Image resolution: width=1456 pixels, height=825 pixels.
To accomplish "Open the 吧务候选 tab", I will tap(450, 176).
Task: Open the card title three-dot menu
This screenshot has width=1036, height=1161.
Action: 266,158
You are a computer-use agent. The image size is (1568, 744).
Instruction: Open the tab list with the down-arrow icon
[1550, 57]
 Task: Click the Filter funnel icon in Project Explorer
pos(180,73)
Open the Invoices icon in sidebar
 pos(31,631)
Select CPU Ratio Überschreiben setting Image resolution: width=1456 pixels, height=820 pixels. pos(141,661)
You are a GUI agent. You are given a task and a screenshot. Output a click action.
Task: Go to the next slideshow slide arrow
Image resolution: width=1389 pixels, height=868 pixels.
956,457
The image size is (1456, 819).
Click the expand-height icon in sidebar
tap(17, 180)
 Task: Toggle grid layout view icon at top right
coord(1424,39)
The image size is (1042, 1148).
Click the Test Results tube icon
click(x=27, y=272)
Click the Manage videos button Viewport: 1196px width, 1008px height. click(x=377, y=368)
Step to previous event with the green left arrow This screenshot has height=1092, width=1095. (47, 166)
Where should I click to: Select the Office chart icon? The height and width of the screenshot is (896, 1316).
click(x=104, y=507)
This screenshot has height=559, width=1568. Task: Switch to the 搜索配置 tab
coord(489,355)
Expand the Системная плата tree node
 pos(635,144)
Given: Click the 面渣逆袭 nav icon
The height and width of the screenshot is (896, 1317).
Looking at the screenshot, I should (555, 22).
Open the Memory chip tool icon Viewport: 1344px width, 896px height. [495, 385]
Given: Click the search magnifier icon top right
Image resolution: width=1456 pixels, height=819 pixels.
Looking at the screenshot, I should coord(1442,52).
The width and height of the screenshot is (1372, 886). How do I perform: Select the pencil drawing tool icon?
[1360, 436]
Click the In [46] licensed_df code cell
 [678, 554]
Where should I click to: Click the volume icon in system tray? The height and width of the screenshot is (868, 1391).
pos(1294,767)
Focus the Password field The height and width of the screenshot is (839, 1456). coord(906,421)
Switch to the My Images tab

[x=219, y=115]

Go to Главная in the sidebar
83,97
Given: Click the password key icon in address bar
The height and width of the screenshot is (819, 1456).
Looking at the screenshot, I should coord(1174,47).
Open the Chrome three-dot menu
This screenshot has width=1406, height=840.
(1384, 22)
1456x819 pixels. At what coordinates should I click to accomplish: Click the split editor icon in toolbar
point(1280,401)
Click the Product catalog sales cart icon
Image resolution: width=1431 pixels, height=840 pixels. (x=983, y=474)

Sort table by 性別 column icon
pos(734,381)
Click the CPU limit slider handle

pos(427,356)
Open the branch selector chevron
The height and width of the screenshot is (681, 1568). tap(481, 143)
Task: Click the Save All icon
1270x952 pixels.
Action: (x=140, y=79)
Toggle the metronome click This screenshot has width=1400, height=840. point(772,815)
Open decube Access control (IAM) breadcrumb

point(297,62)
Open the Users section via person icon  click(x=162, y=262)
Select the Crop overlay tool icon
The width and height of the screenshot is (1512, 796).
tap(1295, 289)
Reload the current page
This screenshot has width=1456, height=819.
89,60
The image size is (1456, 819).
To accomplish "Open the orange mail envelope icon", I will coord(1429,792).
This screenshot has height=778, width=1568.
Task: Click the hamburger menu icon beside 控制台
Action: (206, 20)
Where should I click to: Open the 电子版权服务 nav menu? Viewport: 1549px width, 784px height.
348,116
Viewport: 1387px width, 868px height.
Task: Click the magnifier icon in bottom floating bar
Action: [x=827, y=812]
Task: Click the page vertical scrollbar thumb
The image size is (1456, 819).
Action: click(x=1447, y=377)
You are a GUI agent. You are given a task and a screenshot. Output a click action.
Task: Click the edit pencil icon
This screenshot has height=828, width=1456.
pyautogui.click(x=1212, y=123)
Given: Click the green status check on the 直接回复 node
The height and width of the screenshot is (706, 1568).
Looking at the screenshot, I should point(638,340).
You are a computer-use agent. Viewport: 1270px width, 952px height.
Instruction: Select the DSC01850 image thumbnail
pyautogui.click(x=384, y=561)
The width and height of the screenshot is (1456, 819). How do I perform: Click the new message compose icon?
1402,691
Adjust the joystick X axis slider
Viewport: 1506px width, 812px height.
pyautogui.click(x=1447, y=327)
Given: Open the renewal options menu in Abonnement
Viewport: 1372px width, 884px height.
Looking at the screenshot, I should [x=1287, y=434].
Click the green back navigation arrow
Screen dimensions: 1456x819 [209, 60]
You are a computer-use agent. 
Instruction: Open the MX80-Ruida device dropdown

= = = =

**Task prompt**
Give only the number of lines in the records that contain the string "agent".

**Response box**
5